The exercise >> Copy the records word for word, starting at their first line and ending at the line that contains "Looking at the". Omit the pictures from your copy.
:: Material provided
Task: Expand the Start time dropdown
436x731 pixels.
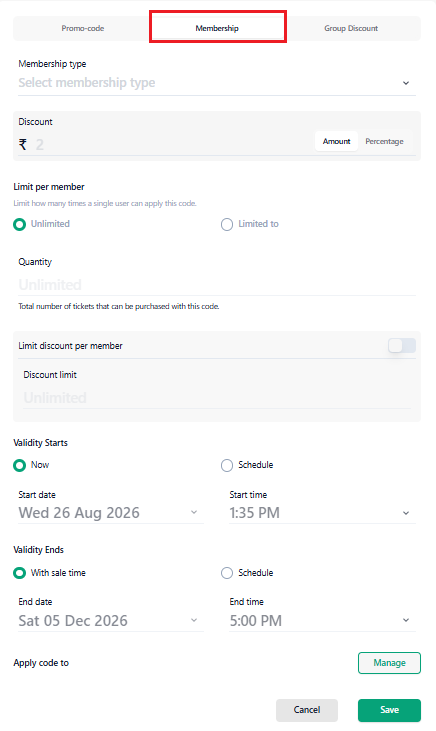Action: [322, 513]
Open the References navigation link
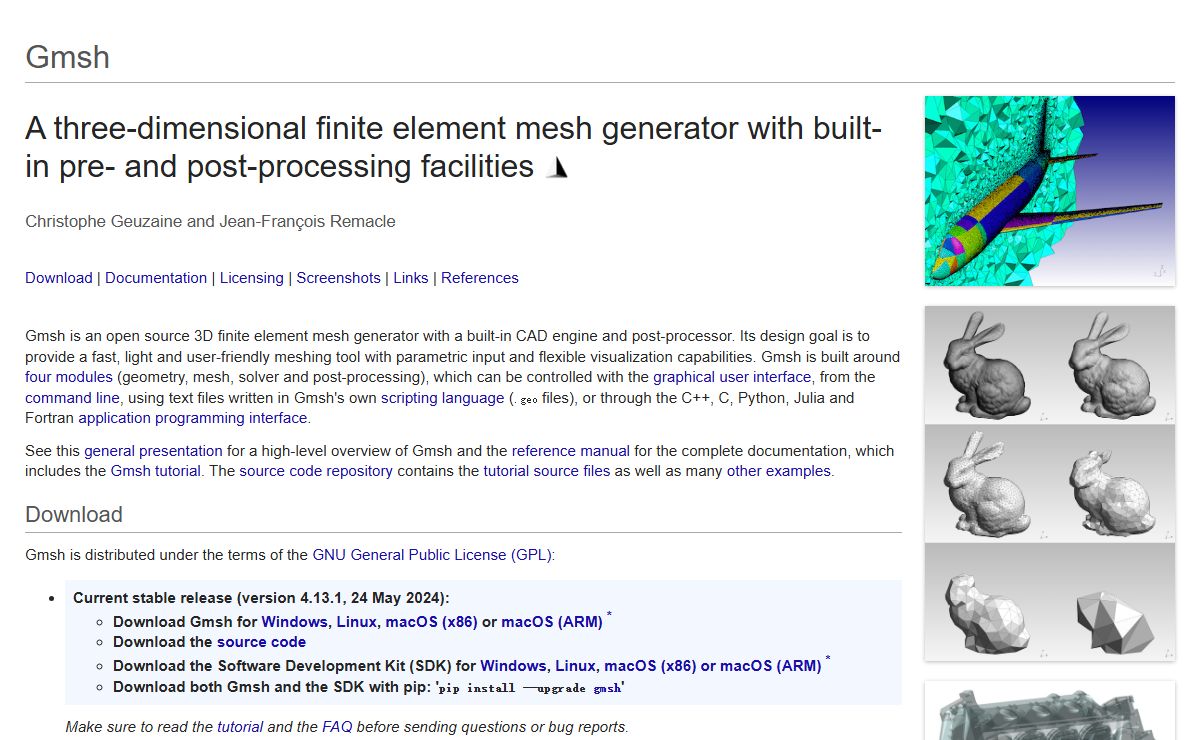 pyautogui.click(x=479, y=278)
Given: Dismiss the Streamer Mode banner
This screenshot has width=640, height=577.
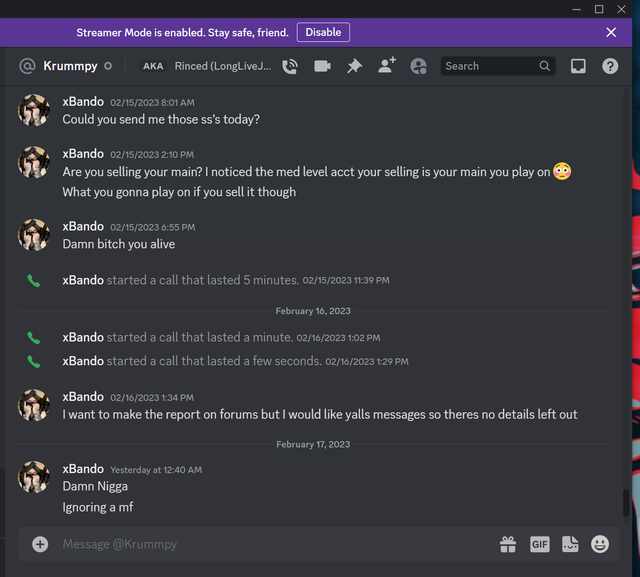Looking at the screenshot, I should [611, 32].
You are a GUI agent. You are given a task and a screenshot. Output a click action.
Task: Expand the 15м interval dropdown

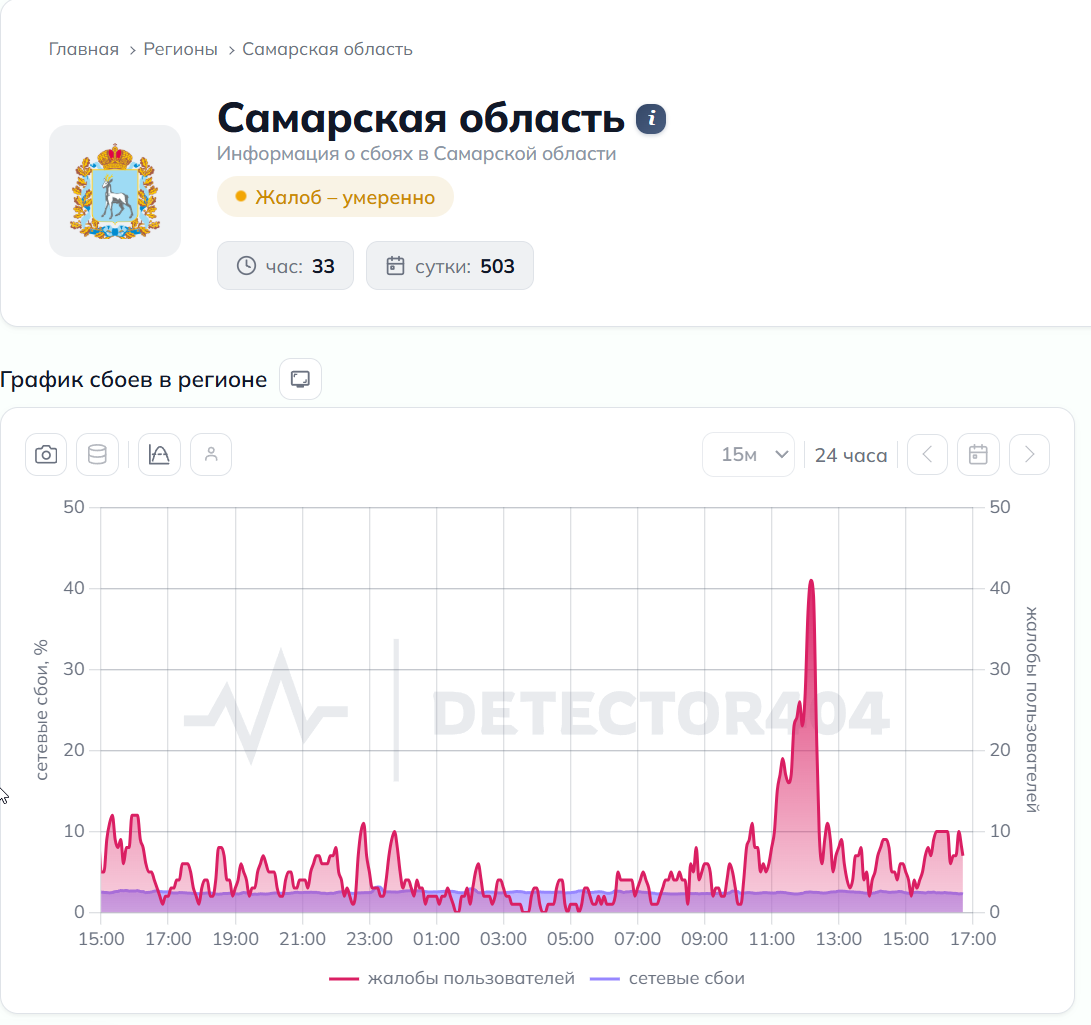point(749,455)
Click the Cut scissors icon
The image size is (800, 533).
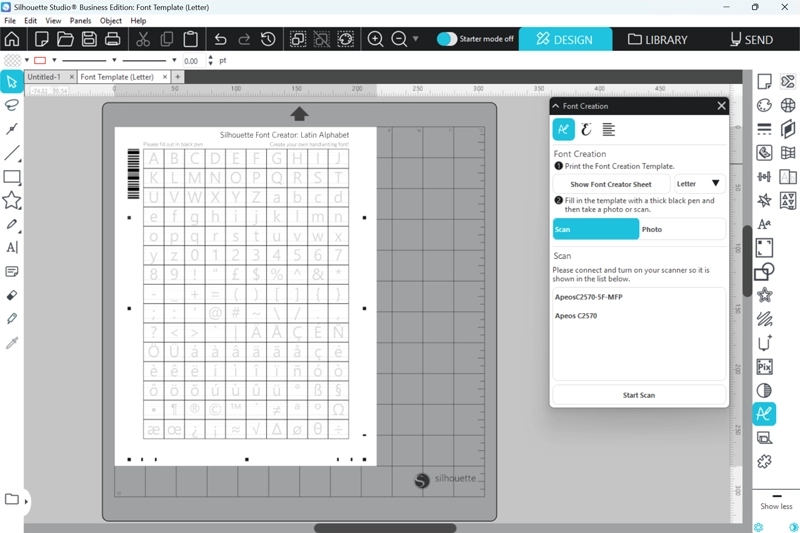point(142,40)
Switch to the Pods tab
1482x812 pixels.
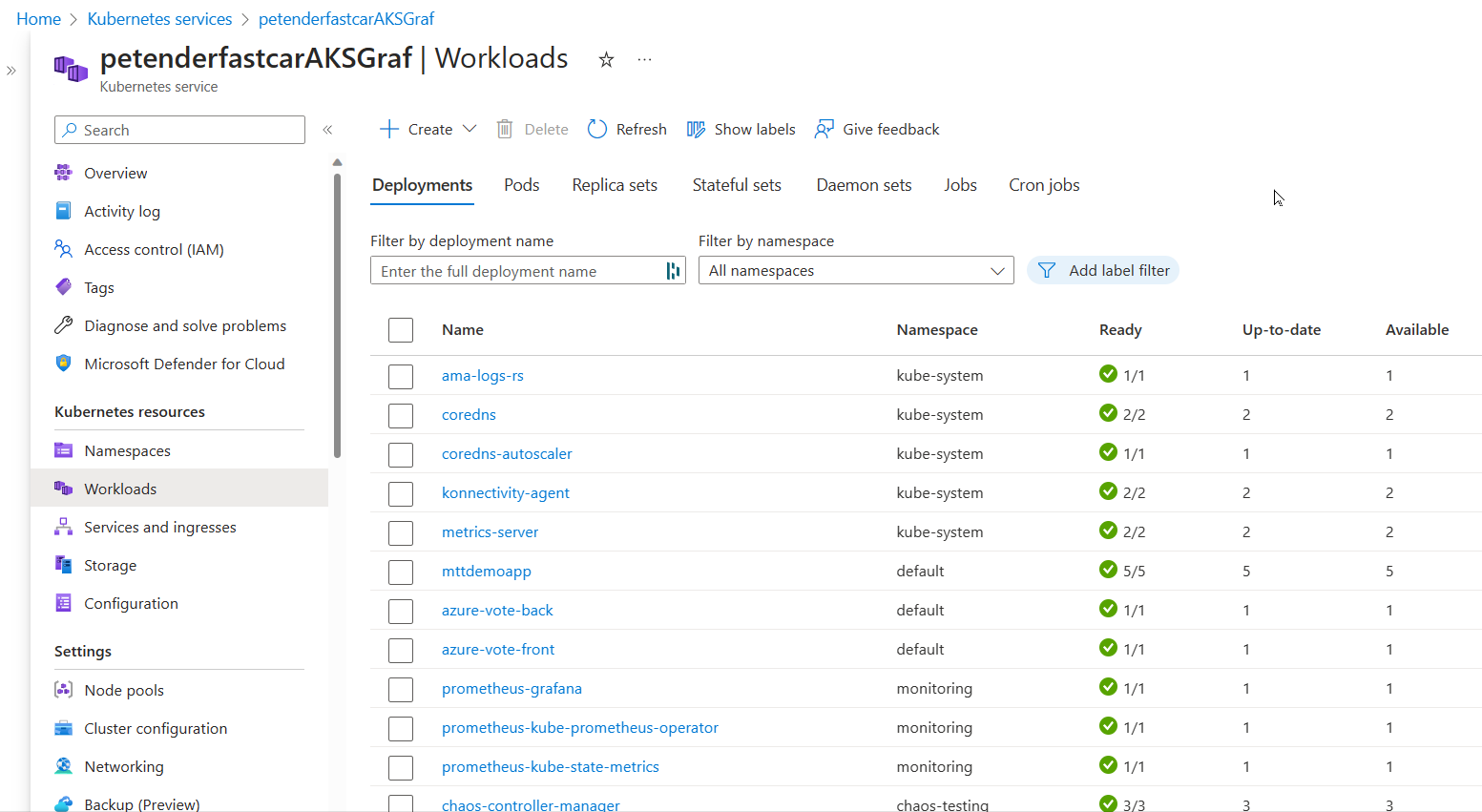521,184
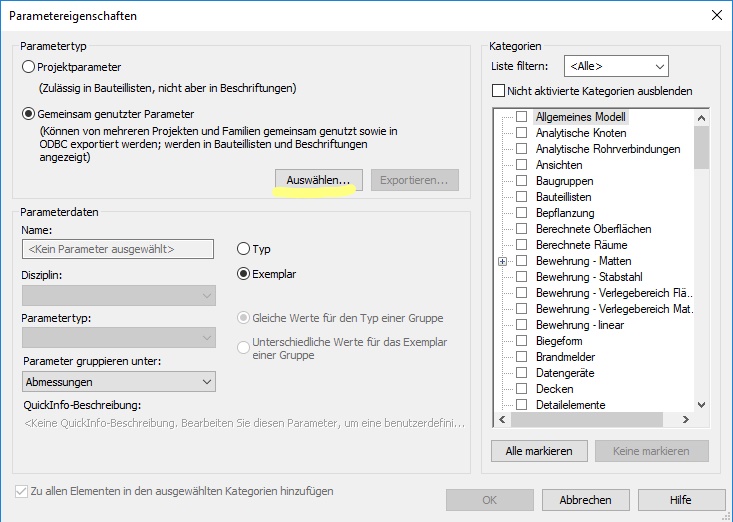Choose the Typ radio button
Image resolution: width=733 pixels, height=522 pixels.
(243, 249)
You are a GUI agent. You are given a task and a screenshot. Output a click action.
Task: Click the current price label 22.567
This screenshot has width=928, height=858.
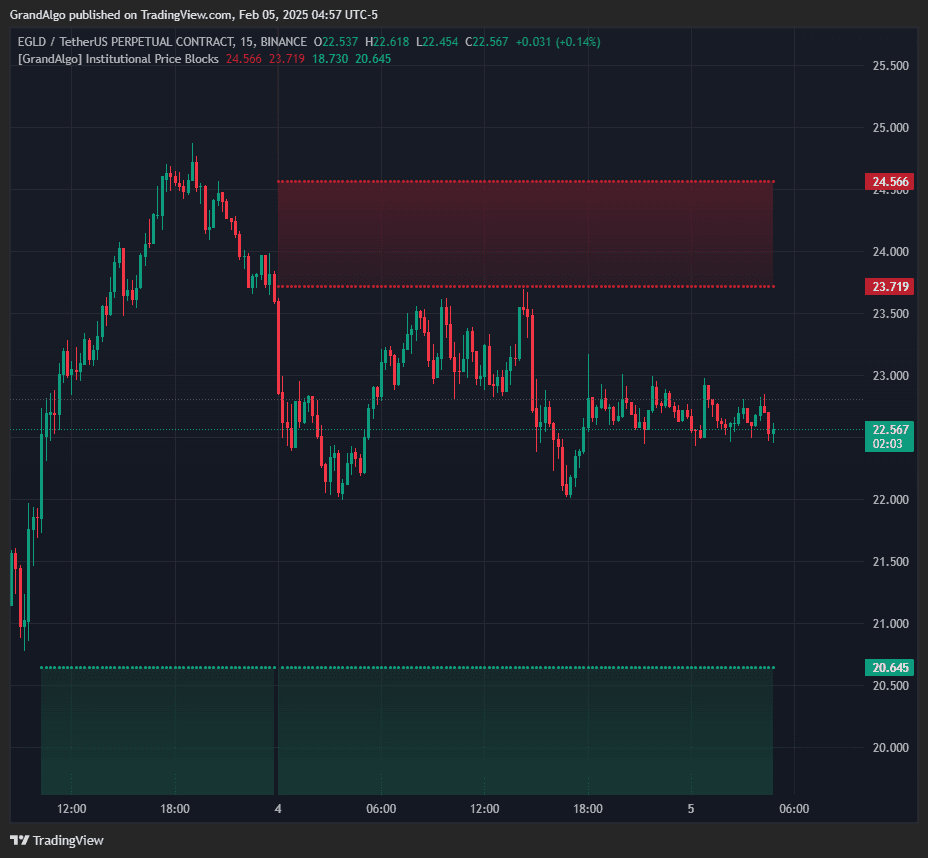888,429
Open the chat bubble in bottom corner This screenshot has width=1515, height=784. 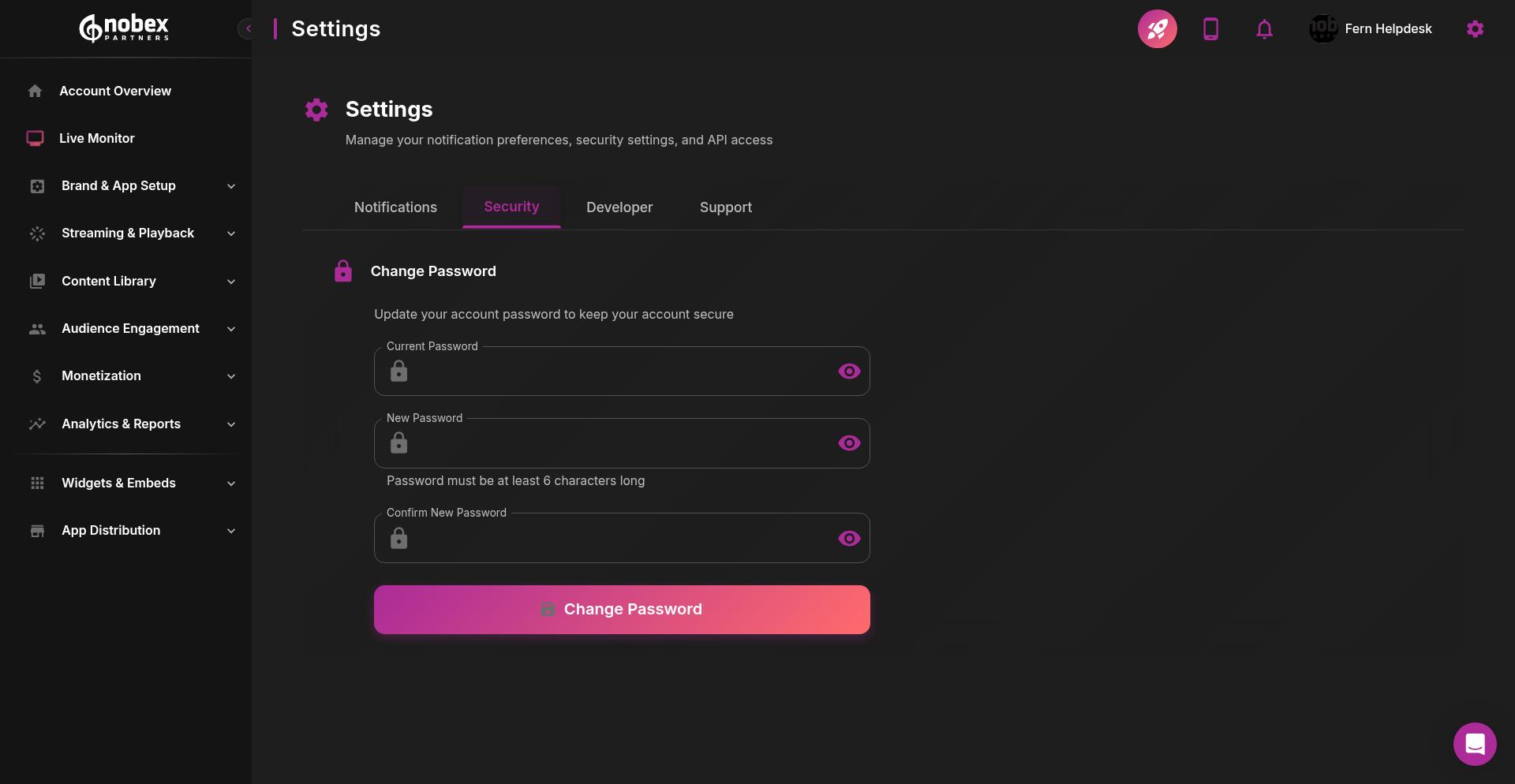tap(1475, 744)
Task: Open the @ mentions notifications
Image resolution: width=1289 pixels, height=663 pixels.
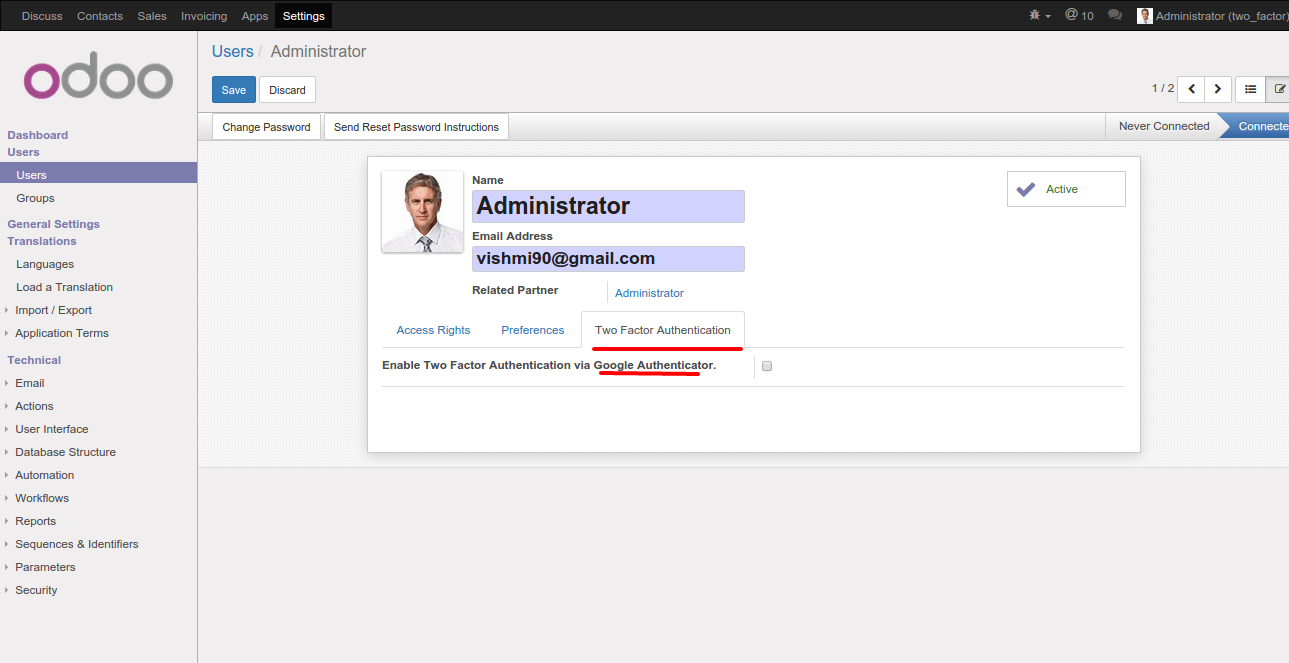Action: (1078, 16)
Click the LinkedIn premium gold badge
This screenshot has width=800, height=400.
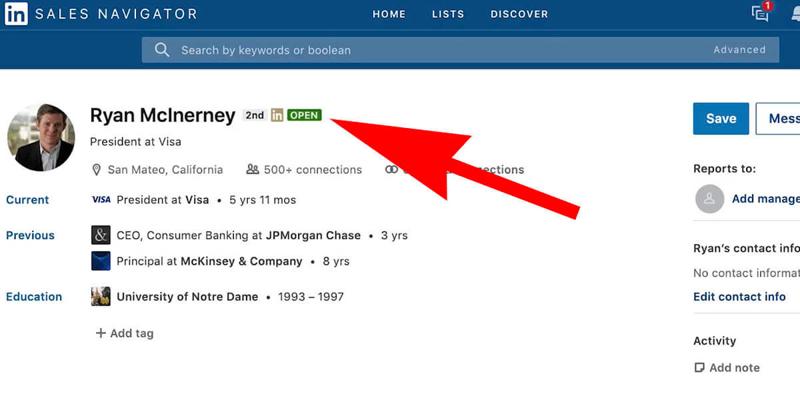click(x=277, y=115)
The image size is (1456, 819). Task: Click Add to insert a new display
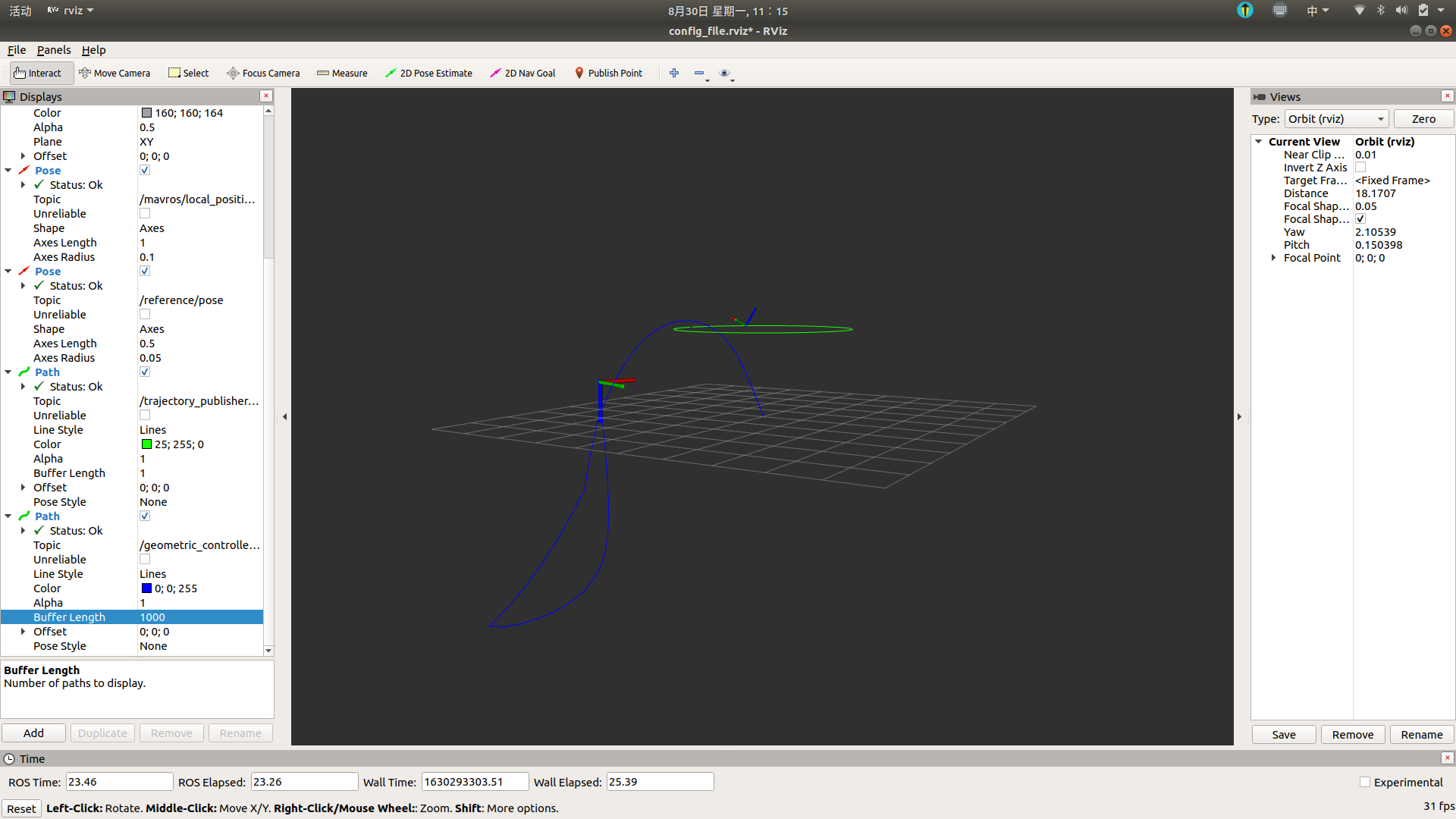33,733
::::
Answer in full >>
Task: Expand the Start time dropdown
436x731 pixels.
Action: [322, 513]
Open the References navigation link
 pyautogui.click(x=479, y=278)
Given: Dismiss the Streamer Mode banner
This screenshot has width=640, height=577.
Looking at the screenshot, I should [611, 32].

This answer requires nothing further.